>> BEGIN Excerpt

- Country: India
- Location: Chutka Village, Mandla district, Madhya Pradesh
- Coordinates: 22°46′50″N 80°05′23″E﻿ / ﻿22.78056°N 80.08972°E
- Status: Proposed
- Construction cost: ₹25,000 crore (US$2.6 billion)
- Owner: NPCIL
- Operator: NPCIL

Nuclear power station
- Reactor type: IPHWR-700
- Reactor supplier: NPCIL/BARC
- Cooling source: Bargi Dam Reservoir, Narmada River

Power generation

= Chutka Nuclear Power Plant =

Proposed nuclear power plant in Madhya Pradesh, India

The Chutka Nuclear Power Plant is a proposed nuclear power plant to be built on a 1200 acre area, near Chutka Village of Mandla district of Madhya Pradesh. The site is near Kanha National Park, one of the tiger reserves of India and the largest national park of Madhya Pradesh state in India.

The project will have an installed capacity of 1400 megawatts (MW).

==History==
After the government allotted 42 acre of land for the project, the Chutka, Tatighat, Kunda, Bhaliwara and Patha villagers decided to start an indefinite agitation from 25 October 2015. Most of them were displaced by the Bargi Dam in 1984.
Meanwhile, within the 30 km of the site, a survey was completed in the 2828 km2 area, which is almost 60% covered with water, the remaining barren land and a small area of cultivated land with poor soil conditions. The survey was started in December 2012.

==Design and specification==
The proposed 700 MW IPHWR-700 reactors are indigenous and similar to the ones currently under construction in Kakrapar Atomic Power Station (KAPP-3 &4) and Rajasthan Atomic Power Station (RAPP-7 & 8).

>> END Excerpt

Copy the passage of the Chutka Nuclear Power Plant text word for word, starting with "Proposed nuclear power plant in" and going on through "state in India.".

>> BEGIN Entries shown

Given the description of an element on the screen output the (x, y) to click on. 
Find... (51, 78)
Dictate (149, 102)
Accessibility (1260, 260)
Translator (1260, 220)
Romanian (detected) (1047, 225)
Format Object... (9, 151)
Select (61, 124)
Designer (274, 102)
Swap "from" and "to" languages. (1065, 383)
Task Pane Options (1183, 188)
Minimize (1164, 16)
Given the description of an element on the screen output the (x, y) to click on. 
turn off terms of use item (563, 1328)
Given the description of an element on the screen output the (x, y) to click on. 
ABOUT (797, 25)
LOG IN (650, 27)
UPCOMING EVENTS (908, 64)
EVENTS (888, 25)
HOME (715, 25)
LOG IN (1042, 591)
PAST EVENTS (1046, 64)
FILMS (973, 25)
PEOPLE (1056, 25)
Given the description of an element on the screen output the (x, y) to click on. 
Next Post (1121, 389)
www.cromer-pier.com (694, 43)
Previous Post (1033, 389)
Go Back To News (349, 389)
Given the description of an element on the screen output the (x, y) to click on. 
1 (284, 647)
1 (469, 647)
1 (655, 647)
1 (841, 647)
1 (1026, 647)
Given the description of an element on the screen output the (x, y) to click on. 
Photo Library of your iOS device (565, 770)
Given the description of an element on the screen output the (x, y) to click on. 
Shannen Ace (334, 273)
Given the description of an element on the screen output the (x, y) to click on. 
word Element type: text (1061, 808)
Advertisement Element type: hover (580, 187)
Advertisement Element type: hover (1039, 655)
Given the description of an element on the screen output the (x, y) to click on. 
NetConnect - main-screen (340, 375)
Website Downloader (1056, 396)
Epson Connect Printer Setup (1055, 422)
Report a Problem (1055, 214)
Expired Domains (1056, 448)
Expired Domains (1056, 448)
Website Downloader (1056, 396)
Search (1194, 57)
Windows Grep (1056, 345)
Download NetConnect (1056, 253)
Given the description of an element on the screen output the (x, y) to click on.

>> END Entries shown

**Exercise solution:**
Proposed nuclear power plant in Madhya Pradesh, India

The Chutka Nuclear Power Plant is a proposed nuclear power plant to be built on a 1200 acre area, near Chutka Village of Mandla district of Madhya Pradesh. The site is near Kanha National Park, one of the tiger reserves of India and the largest national park of Madhya Pradesh state in India.